TEXT BLOCK:
---

Lyle Blackburn (born Robert Lyle Steadham; October 23, 1966) is an American musician and author. He is the vocalist and guitarist of the rock band Ghoultown and was formerly the bassist of the epic doom metal band Solitude Aeturnus.

Blackburn has authored four books and either narrated or produced several documentary films related to cryptids, and has been a speaker at multiple cryptozoology and Bigfoot-related conventions.

== Biography ==
Blackburn authored The Beast of Boggy Creek: The True Story of the Fouke Monster, a 2012 book about the Fouke Monster, and is a writer for Rue Morgue magazine. He has narrated three documentary films: The Mothman of Point Pleasant (2017; also executive producer and co-writer), The Bray Road Beast (2018), and Terror in the Skies (2019). He also co-produced the 2016 film Boggy Creek Monster.

---

(Saved entries)
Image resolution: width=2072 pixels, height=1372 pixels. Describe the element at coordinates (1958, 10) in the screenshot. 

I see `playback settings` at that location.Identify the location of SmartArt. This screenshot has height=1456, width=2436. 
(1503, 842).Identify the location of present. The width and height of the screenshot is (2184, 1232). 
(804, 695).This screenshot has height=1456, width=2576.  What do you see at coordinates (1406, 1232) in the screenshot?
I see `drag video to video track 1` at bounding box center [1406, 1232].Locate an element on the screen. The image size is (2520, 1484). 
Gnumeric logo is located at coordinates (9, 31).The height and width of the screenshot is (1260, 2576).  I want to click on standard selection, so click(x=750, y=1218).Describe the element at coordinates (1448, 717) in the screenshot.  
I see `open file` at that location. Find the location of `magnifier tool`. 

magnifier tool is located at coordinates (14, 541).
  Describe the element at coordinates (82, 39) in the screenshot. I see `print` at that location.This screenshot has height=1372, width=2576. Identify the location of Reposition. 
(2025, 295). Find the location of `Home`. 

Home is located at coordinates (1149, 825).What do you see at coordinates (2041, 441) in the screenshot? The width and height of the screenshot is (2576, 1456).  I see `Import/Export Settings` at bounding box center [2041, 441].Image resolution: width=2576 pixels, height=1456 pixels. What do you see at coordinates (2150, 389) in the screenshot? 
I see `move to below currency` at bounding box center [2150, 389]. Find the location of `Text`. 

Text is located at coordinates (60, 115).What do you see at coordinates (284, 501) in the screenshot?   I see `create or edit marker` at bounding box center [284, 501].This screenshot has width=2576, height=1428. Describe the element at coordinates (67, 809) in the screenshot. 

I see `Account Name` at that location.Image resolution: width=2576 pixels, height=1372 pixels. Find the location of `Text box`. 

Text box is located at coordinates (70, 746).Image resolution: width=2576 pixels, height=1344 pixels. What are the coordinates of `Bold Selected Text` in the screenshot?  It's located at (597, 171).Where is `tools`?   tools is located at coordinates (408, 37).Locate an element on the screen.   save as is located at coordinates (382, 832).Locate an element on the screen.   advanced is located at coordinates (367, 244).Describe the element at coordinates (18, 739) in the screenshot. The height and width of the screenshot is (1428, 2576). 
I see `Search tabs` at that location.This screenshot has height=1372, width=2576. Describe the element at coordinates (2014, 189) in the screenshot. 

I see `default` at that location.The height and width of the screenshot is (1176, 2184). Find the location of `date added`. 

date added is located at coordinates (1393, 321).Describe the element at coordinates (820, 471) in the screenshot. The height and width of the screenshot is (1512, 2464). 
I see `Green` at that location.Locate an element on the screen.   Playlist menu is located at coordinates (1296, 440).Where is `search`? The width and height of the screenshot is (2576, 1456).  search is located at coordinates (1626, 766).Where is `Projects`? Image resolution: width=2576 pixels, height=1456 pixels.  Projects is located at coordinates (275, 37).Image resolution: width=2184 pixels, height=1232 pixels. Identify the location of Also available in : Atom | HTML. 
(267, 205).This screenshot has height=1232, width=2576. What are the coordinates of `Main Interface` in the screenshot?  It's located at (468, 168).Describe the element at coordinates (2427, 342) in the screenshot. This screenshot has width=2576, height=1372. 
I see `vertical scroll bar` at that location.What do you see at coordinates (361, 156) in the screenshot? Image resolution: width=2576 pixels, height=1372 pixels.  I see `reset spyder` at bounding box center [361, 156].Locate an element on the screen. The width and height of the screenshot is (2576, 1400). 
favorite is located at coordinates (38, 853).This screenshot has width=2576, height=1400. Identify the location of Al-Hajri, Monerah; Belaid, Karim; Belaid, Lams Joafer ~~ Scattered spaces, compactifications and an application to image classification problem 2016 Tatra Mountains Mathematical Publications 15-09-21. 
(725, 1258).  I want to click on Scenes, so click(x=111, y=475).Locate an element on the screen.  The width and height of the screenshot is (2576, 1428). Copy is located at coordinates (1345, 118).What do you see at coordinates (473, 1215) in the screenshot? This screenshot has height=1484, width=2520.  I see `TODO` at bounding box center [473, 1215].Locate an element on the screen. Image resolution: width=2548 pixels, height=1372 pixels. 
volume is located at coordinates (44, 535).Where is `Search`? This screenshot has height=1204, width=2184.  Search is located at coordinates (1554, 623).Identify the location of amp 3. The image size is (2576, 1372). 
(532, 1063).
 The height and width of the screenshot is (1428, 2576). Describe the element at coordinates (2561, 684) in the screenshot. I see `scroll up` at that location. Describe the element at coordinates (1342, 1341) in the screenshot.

---

WORK INSTRUCTIONS:
**a.** Please output the Lyle Blackburn passage between "Blackburn has authored" and "Boggy Creek Monster.", inclusive.
**b.** According to the Lyle Blackburn passage, which magazine does he write for?
**c.** Write the next part of the Lyle Blackburn passage, picking up after its last sentence.
These entries were taken from a separate source.

ANSWERS BY TASK:
**a.**
Blackburn has authored four books and either narrated or produced several documentary films related to cryptids, and has been a speaker at multiple cryptozoology and Bigfoot-related conventions.

== Biography ==
Blackburn authored The Beast of Boggy Creek: The True Story of the Fouke Monster, a 2012 book about the Fouke Monster, and is a writer for Rue Morgue magazine. He has narrated three documentary films: The Mothman of Point Pleasant (2017; also executive producer and co-writer), The Bray Road Beast (2018), and Terror in the Skies (2019). He also co-produced the 2016 film Boggy Creek Monster.

**b.** Rue Morgue magazine.

**c.**
As a musician, Blackburn started with the epic doom metal group Solitude Aeturnus and played with them from 1988 to 1995, first as the drummer and then as the bassist. He left to found The Killcreeps in 1996 and later Ghoultown in 1999, for which he is the lead singer/guitarist and performs under the name Count Lyle.

He has a sister.

== Discography ==
=== With Solitude Aeturnus ===
- Demo 1989 (demo) (1989), drums
- Into the Depths of Sorrow (1991), bass
- Beyond the Crimson Horizon (1992), bass
- Promo (demo) (1993), vocals (additional), bass
- Through the Darkest Hour (1994), bass
- Days of Doom (video/VHS) (1994), bass
- The New Wave of American True Meta (split) (Solitude Aeturnus and Iron Rainbow album) (1996), bass
- Downfall (1996), bass

=== The Killcreeps ===
- Destroy Earth (1997)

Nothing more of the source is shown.